Transformers can be *stateful* or *stateless*:
- A stateful transformer needs to learn one or more parameters from the data during training (via calling `fit`) before
it can transform the data. A stateful transformer with learned parameters is referred to as a *fitted* transformer.
- A Stateless transformer can directly transform the data without needing to learn any parameters.
All transformers implement the [`Transformer`](src/pipeline.rs) trait, which includes:
| **Method** | **Description** |
|---------------|-----------------------------------------------------------------------------------------------------|
| `new` | Creates a new transformer instance. Can accept hyperparameters and column names as input arguments. |
| `fit` | Learns parameters from data. For stateless transformers this is a no-op. |
| `transform` | Applies the transformation to data. Stateful transformers require calling `fit` first. |
| `is_stateful` | Returns `true` if the transformer is stateful, otherwise `false`. |
The figure below shows a high-level overview of how a single Feature Factory transformer works:

> [!IMPORTANT]
> In most cases, to avoid data leakage, the data used for training a transformer must not be the same as the data that
> is going to be transformed.
#### Pipelines
A pipeline chains multiple transformers together. Pipelines are created using the [`make_pipeline`](src/pipeline.rs)

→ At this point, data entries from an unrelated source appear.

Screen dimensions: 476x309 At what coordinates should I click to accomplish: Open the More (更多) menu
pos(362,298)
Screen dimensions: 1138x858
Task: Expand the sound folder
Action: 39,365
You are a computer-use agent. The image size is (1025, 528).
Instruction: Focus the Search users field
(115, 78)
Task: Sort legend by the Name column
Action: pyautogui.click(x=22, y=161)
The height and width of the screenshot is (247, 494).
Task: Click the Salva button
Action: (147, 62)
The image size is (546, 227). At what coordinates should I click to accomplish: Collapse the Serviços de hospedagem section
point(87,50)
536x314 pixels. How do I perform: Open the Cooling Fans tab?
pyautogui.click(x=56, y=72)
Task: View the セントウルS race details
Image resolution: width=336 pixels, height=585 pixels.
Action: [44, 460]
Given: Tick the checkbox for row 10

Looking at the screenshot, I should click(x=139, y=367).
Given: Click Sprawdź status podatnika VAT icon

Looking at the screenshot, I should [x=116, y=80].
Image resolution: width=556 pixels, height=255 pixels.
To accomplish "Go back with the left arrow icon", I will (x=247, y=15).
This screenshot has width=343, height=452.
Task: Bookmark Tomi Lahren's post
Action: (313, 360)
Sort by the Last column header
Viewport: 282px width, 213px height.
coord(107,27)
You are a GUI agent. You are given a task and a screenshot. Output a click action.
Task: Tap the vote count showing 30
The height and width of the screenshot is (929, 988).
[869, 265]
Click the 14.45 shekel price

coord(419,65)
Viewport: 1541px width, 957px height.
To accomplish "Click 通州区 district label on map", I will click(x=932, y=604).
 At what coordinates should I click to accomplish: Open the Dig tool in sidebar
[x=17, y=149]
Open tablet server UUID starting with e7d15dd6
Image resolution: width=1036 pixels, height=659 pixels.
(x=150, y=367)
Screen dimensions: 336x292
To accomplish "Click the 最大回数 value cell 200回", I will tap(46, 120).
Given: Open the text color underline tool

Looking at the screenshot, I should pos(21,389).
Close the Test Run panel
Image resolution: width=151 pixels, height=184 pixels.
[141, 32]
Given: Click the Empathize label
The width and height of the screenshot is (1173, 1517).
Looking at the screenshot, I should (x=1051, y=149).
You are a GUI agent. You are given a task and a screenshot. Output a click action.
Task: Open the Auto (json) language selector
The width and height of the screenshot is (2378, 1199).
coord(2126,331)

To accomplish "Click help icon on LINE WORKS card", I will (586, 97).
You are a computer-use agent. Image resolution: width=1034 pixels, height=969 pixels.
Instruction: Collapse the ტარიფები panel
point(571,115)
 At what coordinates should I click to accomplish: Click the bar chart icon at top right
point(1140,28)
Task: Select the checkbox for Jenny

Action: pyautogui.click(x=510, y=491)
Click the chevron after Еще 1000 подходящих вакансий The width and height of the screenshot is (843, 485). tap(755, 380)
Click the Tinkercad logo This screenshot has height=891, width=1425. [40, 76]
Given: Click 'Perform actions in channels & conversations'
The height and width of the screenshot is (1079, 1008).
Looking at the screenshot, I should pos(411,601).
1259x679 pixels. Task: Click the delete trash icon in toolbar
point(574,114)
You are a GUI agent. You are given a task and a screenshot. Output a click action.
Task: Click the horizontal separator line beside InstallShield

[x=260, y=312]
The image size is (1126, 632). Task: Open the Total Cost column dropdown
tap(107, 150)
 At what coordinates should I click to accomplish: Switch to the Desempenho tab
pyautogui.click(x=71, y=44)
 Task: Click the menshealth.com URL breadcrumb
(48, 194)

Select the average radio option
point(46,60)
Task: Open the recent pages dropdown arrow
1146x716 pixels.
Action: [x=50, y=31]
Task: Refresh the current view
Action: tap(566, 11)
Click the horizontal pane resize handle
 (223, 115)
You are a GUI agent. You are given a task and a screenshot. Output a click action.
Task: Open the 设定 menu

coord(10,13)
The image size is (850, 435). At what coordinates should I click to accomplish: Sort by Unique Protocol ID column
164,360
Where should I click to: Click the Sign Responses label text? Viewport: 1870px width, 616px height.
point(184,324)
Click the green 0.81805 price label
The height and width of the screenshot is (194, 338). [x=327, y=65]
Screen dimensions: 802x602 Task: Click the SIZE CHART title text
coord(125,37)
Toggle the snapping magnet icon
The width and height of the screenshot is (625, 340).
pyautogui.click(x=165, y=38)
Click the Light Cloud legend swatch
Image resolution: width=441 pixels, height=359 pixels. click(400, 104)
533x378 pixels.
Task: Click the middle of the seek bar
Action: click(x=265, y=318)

macro, which accepts a list of `(name, transformer)` tuples.
Stateful transformers must be fitted before they're used in a pipeline.
The figure below shows a high-level overview of how a Feature Factory pipeline works:

> [!IMPORTANT]
> Currently, to use a stateful transformer in a pipeline, it must be already fitted.
### Examples
Check out the [examples](examples) and [tests](tests) directories for examples of how to use Feature Factory.
### Contributing
See [CONTRIBUTING.md](CONTRIBUTING.md) for details on how to make a contribution.
### Logo
The mascot of this project is named "Weldon the Penguin".
He is a Rustacean penguin who loves to swim in the sea and play video games—and is always ready to help you with your
data.
The logo was created using Gimp, ComfyUI, and a Flux Schnell v2 model.
### Licensing
Feature Factory is available under the terms of either of these licenses:
* MIT License ([LICENSE-MIT](LICENSE-MIT))
* Apache License, Version 2.0 ([LICENSE-APACHE](LICENSE-APACHE))